I got my Steg SQ32 pair today. Only took 3 days from llithuania UPS. I cant believe that. Audiostatus didnt even provide a tracking and magic it shows up. Going to take out the SB29 and test these. Here some photos compared to the D3004 SB29 SQ32 and D3004 beryllium. The Steg seemed to be the heaviest weight wise and the build is very nice for a 170 USD pair.


----------



## jadair18




----------



## jadair18

I just was able to Auto EQ them with REW pink noise on my helix ultra and they are a good amount louder than the small format SB29 which I had to tune at louder pink noise -20db to get it matched to the other drivers. I just retuned the system with a -30db pink noise rew which is closer to the -35db I could tune when I had the large format sb29 neo. The driver does a better job off axis vs the small formatt sb 29 and I impressed enough to keep it for a while and burn her in. So far it seems like these might be a very good deal at 175 USD a pair.


----------



## jadair18

did some more testing - and wow improvement on sound stage and detail. I feel like these are at least 1-2 tiers above the SB29 small format. Pretty impressed and would recommend these to anyone for a high value tweeter - Fred and sound on youtube isn't Bsing


----------



## Purenv

jadair18 said:


> did some more testing - and wow improvement on sound stage and detail. I feel like these are at least 1-2 tiers above the SB29 small format. Pretty impressed and would recommend these to anyone for a high value tweeter - Fred and sound on youtube isn't Bsing


i don’t suppose you know or remember what size hole is required to surface mount the SQ32?


----------



## jadair18

I believe its close to 2 inches but I cant find online very easy either. You can email [email protected] to find out as well.


----------



## TommyDS

Purenv said:


> i don’t suppose you know or remember what size hole is required to surface mount the SQ32?


You can find the technical sheet in GT Trading website (Steg owner) https://4c92747f-964d-4df7-a352-3d3...d/1e7b8f_feda3ca7ead94f988b8799e0e2e8faa7.pdf


----------



## Purenv

TommyDS said:


> You can find the technical sheet in GT Trading website (Steg owner) https://4c92747f-964d-4df7-a352-3d3...d/1e7b8f_feda3ca7ead94f988b8799e0e2e8faa7.pdf


thank you!!!

════════════════

In the tweeter forum thread, why does jadair18 decide to keep the SQ32 for a while and burn it in?

════════════════

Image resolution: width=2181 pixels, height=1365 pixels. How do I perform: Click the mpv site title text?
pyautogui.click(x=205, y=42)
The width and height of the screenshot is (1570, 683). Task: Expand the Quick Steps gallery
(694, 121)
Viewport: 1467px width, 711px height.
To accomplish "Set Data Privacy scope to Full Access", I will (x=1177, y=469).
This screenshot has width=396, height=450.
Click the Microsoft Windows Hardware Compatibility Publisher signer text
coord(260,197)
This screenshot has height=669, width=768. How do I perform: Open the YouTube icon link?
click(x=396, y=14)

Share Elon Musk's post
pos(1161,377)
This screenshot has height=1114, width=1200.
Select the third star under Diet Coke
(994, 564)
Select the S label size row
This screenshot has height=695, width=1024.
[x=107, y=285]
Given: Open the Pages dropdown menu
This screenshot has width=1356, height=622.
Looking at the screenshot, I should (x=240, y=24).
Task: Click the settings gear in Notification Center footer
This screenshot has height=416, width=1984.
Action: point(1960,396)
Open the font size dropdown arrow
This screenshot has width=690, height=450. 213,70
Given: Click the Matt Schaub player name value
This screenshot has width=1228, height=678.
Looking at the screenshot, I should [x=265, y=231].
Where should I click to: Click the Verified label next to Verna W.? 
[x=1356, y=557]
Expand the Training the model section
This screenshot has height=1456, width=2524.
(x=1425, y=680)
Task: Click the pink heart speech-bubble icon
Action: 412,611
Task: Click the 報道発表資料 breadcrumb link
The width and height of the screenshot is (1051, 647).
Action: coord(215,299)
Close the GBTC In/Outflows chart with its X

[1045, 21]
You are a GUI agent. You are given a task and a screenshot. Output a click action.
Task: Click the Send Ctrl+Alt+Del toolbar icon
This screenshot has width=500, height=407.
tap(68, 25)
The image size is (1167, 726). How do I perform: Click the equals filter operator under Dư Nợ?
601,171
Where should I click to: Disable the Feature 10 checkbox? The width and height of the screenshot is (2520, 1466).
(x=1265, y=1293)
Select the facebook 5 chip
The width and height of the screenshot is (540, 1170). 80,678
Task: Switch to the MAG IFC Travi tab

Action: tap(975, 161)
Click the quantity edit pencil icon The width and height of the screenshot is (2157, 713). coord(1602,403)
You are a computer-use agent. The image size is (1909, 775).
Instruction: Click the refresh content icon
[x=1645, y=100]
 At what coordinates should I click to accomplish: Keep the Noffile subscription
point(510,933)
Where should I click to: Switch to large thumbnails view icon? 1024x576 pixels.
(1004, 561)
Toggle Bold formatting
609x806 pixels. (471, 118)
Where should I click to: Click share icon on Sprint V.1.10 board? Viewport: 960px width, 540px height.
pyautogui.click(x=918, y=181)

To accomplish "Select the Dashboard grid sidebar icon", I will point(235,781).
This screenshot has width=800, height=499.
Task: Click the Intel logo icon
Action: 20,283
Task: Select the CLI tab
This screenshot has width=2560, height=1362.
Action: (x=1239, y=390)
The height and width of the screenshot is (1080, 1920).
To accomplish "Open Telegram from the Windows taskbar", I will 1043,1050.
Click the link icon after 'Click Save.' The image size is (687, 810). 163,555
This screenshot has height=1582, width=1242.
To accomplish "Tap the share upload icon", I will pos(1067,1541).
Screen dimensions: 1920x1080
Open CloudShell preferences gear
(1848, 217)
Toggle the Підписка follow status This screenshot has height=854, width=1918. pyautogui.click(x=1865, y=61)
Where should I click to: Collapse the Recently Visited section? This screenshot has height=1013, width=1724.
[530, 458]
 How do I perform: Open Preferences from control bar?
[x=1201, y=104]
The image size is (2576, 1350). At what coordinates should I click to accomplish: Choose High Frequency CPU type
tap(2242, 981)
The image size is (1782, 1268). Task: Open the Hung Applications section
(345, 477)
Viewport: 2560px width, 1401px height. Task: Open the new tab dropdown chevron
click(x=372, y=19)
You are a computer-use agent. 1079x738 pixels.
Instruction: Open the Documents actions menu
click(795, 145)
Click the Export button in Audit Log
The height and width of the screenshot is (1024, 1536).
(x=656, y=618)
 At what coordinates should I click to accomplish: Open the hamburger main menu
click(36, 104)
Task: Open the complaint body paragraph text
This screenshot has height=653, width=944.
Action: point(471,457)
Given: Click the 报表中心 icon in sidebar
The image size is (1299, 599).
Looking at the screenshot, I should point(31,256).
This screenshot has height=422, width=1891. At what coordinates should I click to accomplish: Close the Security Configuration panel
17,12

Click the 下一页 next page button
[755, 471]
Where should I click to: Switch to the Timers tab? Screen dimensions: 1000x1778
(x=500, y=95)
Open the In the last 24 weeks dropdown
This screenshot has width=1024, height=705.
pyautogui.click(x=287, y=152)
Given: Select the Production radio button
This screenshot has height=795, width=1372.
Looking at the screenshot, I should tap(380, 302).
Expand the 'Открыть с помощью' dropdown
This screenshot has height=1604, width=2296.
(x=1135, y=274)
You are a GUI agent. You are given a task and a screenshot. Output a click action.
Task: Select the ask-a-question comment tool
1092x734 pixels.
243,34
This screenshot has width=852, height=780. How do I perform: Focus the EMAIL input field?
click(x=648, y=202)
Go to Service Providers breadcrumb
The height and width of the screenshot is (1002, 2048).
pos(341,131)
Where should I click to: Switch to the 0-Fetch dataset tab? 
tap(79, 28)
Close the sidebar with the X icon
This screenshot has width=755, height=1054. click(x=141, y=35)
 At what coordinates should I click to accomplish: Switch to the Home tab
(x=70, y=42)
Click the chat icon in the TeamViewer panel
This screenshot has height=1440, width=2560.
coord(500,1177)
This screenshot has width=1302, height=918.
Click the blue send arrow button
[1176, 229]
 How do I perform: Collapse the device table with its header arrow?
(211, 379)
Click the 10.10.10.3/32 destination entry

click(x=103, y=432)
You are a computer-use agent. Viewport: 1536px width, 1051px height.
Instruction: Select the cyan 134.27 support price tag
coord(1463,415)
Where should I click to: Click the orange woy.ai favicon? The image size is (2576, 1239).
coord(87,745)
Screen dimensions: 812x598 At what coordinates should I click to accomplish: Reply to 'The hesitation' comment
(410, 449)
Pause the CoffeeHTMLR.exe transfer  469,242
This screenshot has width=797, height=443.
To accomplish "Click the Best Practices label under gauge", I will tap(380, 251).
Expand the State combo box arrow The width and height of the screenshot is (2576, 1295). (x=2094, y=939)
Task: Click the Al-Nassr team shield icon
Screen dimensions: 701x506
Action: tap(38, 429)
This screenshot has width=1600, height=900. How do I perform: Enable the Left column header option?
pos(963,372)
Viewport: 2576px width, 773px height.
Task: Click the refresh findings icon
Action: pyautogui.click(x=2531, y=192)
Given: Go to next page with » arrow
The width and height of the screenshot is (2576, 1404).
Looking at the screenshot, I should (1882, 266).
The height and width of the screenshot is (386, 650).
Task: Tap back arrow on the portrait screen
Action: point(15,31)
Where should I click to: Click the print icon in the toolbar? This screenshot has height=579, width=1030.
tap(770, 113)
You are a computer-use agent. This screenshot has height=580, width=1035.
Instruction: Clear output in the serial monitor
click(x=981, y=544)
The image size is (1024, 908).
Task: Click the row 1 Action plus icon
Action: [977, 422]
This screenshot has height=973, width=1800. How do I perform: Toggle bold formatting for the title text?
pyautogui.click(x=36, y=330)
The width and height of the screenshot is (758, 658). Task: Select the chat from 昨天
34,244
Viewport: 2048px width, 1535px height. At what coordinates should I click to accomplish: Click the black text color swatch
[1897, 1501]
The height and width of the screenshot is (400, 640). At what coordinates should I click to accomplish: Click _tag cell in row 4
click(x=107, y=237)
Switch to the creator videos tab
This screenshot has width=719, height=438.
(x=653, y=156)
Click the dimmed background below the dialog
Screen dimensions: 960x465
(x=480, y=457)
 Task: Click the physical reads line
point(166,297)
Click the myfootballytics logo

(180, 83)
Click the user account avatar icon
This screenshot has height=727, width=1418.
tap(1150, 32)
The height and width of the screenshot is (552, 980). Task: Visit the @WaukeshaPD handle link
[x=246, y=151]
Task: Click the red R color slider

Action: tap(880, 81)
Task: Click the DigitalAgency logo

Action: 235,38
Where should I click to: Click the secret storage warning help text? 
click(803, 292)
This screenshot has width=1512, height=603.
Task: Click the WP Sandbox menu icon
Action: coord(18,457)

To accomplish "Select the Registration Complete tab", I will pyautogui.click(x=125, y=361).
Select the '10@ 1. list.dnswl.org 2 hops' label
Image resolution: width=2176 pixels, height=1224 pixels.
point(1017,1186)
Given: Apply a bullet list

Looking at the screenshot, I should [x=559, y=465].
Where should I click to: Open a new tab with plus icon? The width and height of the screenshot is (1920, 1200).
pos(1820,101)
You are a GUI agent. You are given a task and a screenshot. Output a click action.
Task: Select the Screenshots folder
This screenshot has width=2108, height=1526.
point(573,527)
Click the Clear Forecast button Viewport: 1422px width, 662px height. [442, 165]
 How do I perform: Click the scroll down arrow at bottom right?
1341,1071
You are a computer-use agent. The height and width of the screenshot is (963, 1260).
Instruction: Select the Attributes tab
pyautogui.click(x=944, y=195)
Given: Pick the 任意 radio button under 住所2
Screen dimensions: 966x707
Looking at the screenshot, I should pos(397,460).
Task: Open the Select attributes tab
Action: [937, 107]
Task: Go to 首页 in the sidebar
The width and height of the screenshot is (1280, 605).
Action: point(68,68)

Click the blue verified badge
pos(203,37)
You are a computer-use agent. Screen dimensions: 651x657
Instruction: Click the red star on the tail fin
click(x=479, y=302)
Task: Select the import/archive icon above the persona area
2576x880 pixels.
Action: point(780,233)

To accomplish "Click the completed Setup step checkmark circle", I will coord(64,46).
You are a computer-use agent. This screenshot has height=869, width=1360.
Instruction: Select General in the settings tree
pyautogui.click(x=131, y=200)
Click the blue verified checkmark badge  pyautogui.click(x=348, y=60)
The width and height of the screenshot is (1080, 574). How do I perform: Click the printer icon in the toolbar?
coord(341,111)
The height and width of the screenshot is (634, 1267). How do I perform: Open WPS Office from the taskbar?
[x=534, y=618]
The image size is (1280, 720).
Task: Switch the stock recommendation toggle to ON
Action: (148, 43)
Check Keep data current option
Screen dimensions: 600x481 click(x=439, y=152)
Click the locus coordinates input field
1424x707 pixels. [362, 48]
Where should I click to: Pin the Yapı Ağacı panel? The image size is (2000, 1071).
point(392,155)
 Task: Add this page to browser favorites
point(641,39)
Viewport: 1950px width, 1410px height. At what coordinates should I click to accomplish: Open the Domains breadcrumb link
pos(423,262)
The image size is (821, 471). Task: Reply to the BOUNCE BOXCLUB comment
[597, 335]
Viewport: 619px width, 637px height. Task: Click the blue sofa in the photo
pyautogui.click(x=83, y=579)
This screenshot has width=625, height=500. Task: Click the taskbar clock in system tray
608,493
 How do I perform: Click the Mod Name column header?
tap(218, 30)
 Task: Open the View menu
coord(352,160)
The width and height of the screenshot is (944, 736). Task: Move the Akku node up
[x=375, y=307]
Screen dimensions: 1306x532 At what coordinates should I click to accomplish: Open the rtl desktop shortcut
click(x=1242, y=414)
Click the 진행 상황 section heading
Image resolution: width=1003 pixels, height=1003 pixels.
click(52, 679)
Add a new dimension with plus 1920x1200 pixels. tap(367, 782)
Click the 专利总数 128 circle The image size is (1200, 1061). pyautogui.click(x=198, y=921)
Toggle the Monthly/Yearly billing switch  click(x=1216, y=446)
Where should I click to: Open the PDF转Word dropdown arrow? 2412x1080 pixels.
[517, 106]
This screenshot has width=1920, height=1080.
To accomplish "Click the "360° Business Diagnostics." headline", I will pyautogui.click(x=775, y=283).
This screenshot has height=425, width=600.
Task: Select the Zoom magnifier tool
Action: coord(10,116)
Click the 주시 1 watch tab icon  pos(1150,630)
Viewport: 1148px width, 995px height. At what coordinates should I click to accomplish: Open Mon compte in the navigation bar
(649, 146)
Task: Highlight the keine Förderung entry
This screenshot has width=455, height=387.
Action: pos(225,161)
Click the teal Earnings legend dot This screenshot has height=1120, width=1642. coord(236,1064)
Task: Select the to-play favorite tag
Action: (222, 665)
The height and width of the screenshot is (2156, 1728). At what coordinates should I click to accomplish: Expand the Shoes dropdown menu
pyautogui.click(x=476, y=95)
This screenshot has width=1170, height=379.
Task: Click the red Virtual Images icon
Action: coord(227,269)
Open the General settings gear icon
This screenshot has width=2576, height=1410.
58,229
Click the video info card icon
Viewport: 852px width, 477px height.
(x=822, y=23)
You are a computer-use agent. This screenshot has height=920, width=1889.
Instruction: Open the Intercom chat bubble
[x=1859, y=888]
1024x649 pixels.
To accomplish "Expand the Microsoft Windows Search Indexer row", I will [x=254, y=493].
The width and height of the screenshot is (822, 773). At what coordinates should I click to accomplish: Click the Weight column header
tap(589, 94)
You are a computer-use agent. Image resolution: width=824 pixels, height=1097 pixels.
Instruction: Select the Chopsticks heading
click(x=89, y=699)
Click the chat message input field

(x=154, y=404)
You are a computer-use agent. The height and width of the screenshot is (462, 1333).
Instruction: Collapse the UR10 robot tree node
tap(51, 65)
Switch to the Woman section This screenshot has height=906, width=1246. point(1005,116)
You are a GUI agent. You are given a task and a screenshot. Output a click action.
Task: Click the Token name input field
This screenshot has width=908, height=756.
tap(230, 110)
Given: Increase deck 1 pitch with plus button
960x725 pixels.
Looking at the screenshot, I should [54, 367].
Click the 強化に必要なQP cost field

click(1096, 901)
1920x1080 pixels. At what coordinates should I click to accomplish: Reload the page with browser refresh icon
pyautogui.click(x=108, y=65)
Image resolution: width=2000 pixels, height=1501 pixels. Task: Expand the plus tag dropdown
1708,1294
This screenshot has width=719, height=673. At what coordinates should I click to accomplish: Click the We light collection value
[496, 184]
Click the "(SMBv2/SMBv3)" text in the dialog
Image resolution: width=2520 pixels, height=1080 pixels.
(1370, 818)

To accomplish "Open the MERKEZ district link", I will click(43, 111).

════════════════

[Full answer]:
The SQ32 does a better job off axis than the small-format SB29, and jadair18 was impressed enough by it to keep it for a while.